Data supplied:
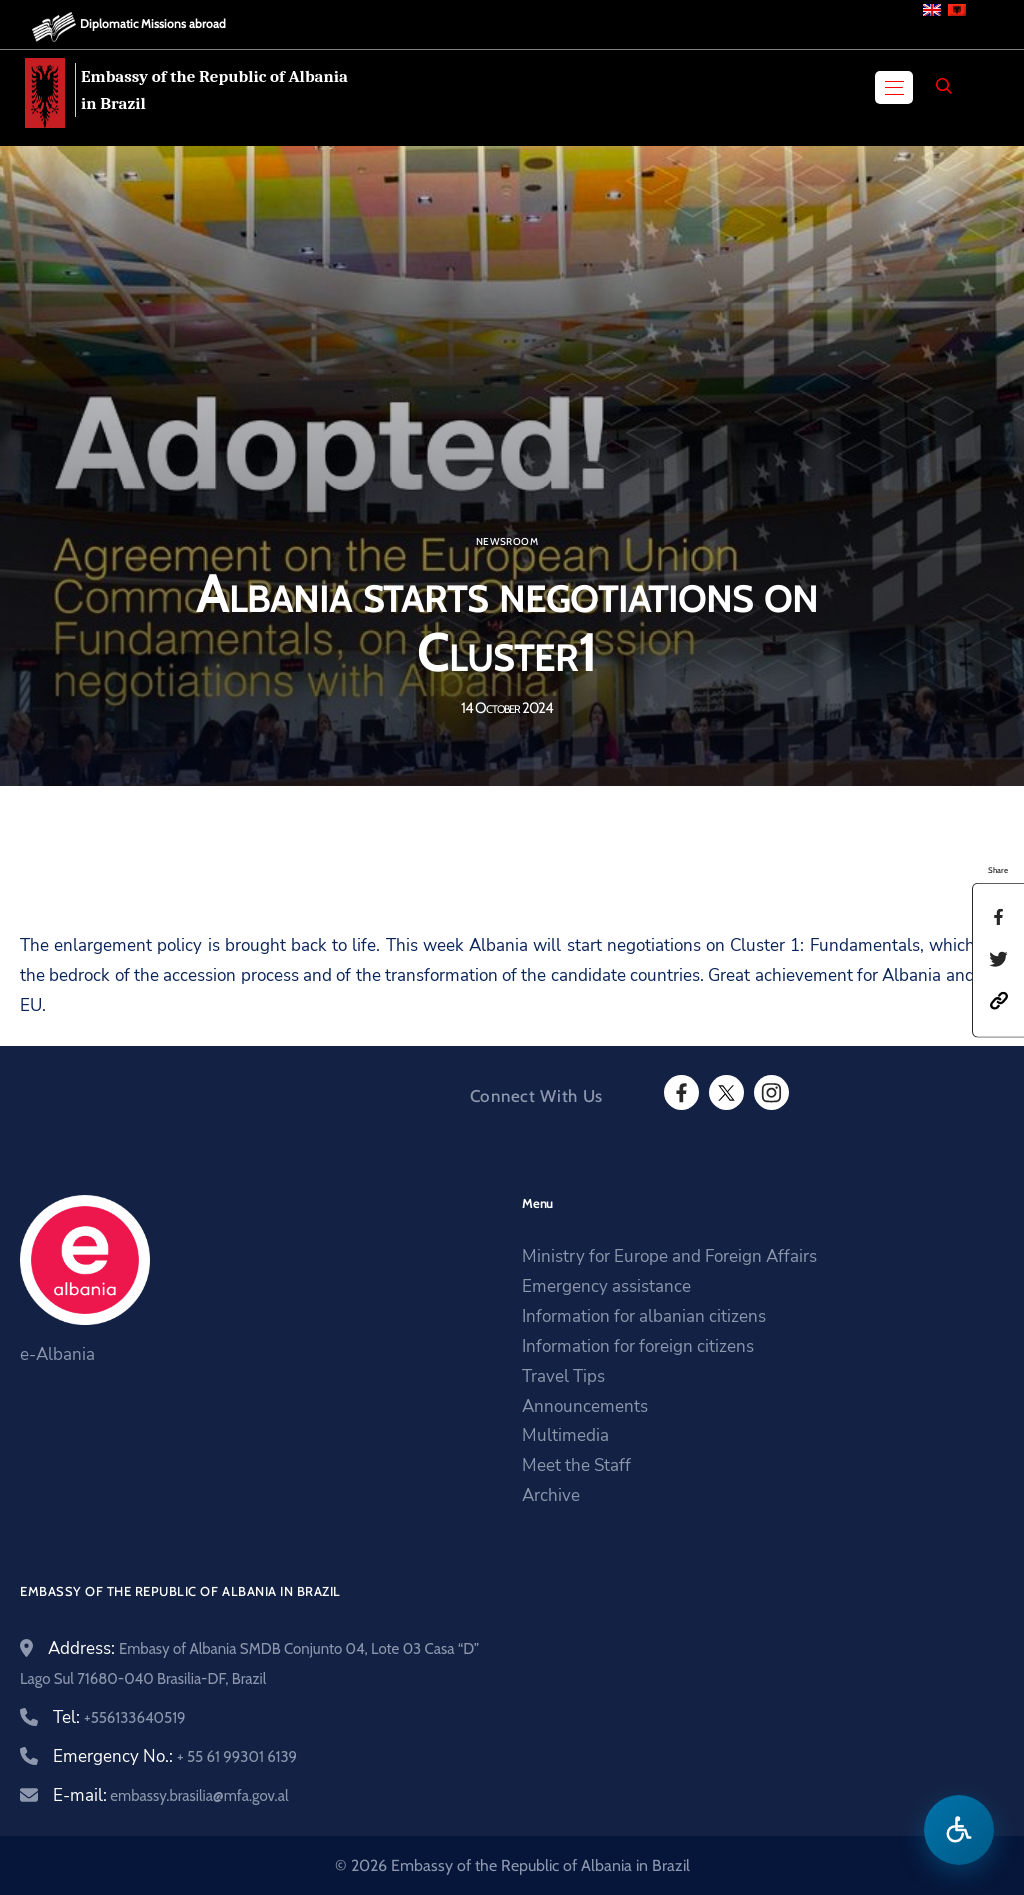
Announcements (585, 1406)
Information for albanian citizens (644, 1316)
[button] (999, 999)
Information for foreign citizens (638, 1346)
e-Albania (57, 1354)
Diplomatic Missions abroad (153, 23)
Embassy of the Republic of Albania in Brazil (214, 90)
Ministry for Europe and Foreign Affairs (669, 1256)
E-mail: (170, 1795)
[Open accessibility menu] (959, 1830)
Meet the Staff (576, 1465)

Written instruction:
Rewrite the lines of the material as a Markdown table with the columns "Row" and "Entry," starting at the line containing "Ministry for Europe" and continuing through the end of the material. Include both ends and leave out blank lines.

Exercise answer:
| Row | Entry |
|---|---|
| 1 | Ministry for Europe and Foreign Affairs (669, 1256) |
| 2 | E-mail: (170, 1795) |
| 3 | [Open accessibility menu] (959, 1830) |
| 4 | Meet the Staff (576, 1465) |